Kasus Penganiayaan di Sangihe
Kronologi Dugaan Penganiayaan Terhadap Seorang Wartawan di Kantor PSDKP Tahuna Sangihe Sulut
Seorang wartawan media online bernama Mike Towira, mengalami dugaan penganiayaan di kantor PSDKP Tahuna Sangihe Sulawesi Utara
Penulis: Eduard Joanly Tahulending | Editor: Chintya Rantung
TRIBUNMANADO.CO.ID - Seorang wartawan media online bernama Mike Towira, diduga mengalami penganiayaan di kantor Pengawasan Sumber Daya Kelautan dan Perikanan (PSDKP) Tahuna, Kabupaten Kepulauan Sangihe, Provinsi Sulawesi Utara, pada Kamis (25/9/2025).
Berikut kronologi dan pengakuan Mike wartawan yang mengalami kasus dugaan penganiayaan oleh Kepala PSDKP Tahuna, Martin Luhulima.
Mike mengatakan, ia lebih dulu menghubungi pegawai PSDKP, Steven Takapaha, untuk meminta jadwal bertemu Kepala PSDKP Tahuna, Martin Luhulima. Dari percakapan WhatsApp, Steven memintanya datang pada pukul 13.00 WITA.

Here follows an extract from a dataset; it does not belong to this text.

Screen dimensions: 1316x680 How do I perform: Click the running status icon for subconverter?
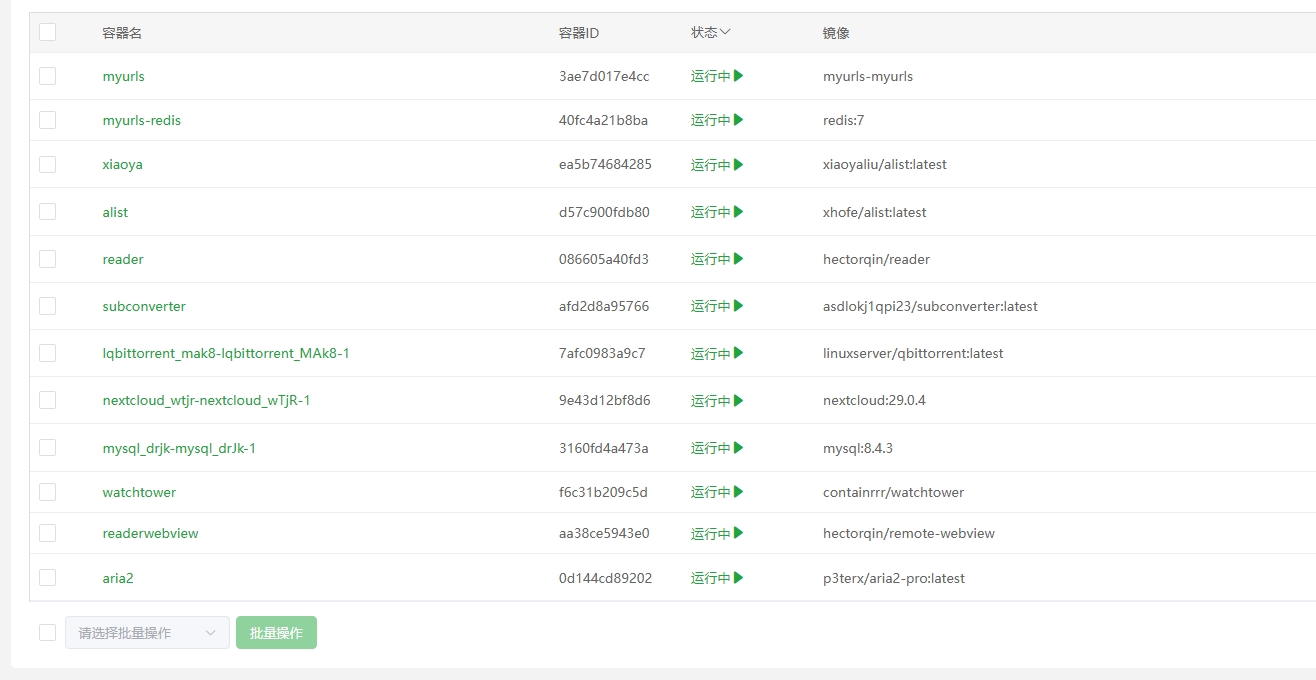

Sekitar pukul 13.30 WITA, Mike tiba di kantor PSDKP dan disambut oleh Steven.
Ia kemudian dibawa menuju ruang Kepala PSDKP. Setelah mengetuk pintu dan memperkenalkan diri sebagai wartawan dan menyebutkan nama media. Mike dipersilakan duduk. Steven lalu meninggalkan ruangan.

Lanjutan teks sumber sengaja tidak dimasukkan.